I don't think I'd like ice!


----------



## grinner (May 15, 2008)

cyclone althea took off so many roofs and was only a 3, this could be the first 5 ever.

this could be an absolute killer.

i hope people are digging bunkers and making themselves safe.

i hear it may get near 300 kph and that has never been seen before.

apparently parts of the water in the gulf are 32 degrees down to 100 m deep. the coral sea is the hottest it has ever been .

the system on the map is incredible.

cairns has sprawled to some very low areas as it is backed by a very large and close range.

i would imagine this could intensify the system even more.


----------



## HAWKEYE3 (Jan 8, 2009)

_*STORM SURGE*_

Cyclone Yazi with a central pressure of 920 hectapascals is likely to generate a surge of *8.3 m* at its centre. The problem is it has a very big centre - like a carbuncle.

Townsville City Council Website says you can expect a 1 cm rise for each hectapascal drop in central pressure. Mean atmospheric pressure for Townsville is 1013 hectapascals

Regards

Ian


----------



## simonsrat (Feb 13, 2009)

good luck to anyone affected by this.

fingers crossed.


----------



## Barrabundy (Sep 29, 2008)

Hey Hawkeye3, any plans of packing a picninc hamper and heading up to the forts to watch it all happen? :lol:


----------



## gonetroppo (Jan 29, 2011)

The amount of populated low lying areas around here is amazing, I remember saying when I first came here that it is going to be bad if we ever get a good cyclone/flood, a few months later here we are staring down the barrel. This is going to get very bad, now a cat. 5


----------



## justcrusin (Oct 1, 2006)

Good luck up there guys, heads down when the tin starts flying and stay safe.

Cheers Dave


----------



## Davey G (Jan 15, 2006)

sounds like it will be a good day for kite flying..300km/h winds. :shock: jeebus.
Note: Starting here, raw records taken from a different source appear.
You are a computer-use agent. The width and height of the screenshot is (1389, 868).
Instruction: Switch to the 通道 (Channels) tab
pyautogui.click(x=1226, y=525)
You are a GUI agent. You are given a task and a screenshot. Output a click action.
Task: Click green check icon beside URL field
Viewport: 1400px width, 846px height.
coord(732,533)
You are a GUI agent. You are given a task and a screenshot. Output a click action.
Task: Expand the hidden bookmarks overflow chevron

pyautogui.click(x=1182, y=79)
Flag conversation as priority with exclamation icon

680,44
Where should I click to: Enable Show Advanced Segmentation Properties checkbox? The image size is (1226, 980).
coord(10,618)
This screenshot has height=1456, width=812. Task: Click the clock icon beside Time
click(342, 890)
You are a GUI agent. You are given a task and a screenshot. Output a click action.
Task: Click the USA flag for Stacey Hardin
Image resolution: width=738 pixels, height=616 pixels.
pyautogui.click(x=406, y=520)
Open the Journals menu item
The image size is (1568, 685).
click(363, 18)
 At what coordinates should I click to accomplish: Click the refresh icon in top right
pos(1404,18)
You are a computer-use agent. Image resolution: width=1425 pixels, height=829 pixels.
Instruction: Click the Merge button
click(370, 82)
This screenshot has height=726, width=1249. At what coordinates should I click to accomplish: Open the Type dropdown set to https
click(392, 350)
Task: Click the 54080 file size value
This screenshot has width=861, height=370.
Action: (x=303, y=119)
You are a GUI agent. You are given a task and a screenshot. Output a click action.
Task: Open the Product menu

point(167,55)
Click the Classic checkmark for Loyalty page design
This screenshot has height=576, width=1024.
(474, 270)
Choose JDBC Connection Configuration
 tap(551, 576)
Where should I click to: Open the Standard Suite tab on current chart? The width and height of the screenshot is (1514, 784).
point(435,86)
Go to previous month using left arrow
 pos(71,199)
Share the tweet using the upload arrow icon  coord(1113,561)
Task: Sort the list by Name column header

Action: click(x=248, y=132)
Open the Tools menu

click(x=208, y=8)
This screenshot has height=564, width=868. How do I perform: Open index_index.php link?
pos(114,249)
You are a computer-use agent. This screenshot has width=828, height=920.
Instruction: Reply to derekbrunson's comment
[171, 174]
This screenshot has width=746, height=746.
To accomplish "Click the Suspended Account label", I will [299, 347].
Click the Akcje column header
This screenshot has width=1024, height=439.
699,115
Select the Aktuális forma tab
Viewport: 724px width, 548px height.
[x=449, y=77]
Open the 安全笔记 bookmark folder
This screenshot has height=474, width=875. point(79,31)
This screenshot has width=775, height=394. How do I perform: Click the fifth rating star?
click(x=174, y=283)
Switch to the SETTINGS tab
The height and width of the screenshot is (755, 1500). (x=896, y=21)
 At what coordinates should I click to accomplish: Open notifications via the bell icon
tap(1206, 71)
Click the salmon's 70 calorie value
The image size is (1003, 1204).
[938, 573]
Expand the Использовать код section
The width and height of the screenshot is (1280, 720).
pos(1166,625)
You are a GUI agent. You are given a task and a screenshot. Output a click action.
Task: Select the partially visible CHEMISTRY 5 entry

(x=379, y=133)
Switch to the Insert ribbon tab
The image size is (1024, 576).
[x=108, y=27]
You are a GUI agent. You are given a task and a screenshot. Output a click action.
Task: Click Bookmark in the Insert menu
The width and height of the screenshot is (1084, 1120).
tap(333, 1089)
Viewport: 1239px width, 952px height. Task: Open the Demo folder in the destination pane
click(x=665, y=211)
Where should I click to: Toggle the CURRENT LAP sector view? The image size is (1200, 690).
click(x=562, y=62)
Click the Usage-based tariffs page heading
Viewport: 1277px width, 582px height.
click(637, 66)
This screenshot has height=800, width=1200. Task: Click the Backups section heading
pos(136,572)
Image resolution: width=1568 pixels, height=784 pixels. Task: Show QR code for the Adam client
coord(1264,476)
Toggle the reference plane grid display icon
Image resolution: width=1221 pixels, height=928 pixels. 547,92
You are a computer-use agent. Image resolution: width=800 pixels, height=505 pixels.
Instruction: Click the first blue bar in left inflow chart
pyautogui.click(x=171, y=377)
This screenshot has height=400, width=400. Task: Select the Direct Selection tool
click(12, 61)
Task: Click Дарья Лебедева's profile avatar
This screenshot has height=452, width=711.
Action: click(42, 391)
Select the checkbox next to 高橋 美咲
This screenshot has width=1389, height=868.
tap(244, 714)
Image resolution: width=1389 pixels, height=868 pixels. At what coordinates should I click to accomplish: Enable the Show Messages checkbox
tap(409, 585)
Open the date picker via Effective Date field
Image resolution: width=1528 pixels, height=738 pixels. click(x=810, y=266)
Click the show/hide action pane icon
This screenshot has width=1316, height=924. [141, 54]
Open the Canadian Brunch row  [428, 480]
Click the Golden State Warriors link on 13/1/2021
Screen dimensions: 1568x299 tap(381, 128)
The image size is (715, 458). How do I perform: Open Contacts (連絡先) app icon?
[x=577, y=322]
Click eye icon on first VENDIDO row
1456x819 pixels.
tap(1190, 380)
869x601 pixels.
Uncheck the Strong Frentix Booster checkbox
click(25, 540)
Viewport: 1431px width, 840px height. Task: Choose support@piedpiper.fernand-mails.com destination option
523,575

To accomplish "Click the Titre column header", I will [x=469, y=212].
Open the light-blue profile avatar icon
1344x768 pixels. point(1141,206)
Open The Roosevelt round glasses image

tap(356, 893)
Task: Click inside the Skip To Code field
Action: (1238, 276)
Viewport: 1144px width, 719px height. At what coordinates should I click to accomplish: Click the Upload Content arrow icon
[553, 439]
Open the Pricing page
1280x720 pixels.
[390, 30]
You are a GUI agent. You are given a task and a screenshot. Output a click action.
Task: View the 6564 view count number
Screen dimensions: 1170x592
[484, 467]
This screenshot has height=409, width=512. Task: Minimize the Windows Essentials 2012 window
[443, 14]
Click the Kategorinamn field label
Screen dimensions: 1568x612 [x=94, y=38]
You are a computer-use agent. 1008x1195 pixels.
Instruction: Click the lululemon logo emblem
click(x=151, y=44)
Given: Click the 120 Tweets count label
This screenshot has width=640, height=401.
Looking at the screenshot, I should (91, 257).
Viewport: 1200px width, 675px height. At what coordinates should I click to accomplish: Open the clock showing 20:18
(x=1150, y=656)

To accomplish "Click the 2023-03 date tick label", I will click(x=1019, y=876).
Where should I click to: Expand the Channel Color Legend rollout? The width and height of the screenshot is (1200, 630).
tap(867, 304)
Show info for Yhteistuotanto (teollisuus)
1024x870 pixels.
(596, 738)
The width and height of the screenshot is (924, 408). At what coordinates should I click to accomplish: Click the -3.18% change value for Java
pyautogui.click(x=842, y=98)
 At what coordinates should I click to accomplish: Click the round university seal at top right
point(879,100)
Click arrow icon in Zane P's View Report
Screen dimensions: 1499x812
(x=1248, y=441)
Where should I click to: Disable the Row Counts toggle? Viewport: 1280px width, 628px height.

anyone up that way, get yourself to a safe spot now (and a safe spot is not necessarily your house as 300km/h winds will make sort work of anything that isn't solid)

take care queenslanders!


----------



## jayman (Feb 7, 2010)

keep safe everyone up north.
jay


----------



## Barrabundy (Sep 29, 2008)

Just got a phone call from 04 4444 4444 and thought it was a bit sus, turned out to be a recorded cyclone warning.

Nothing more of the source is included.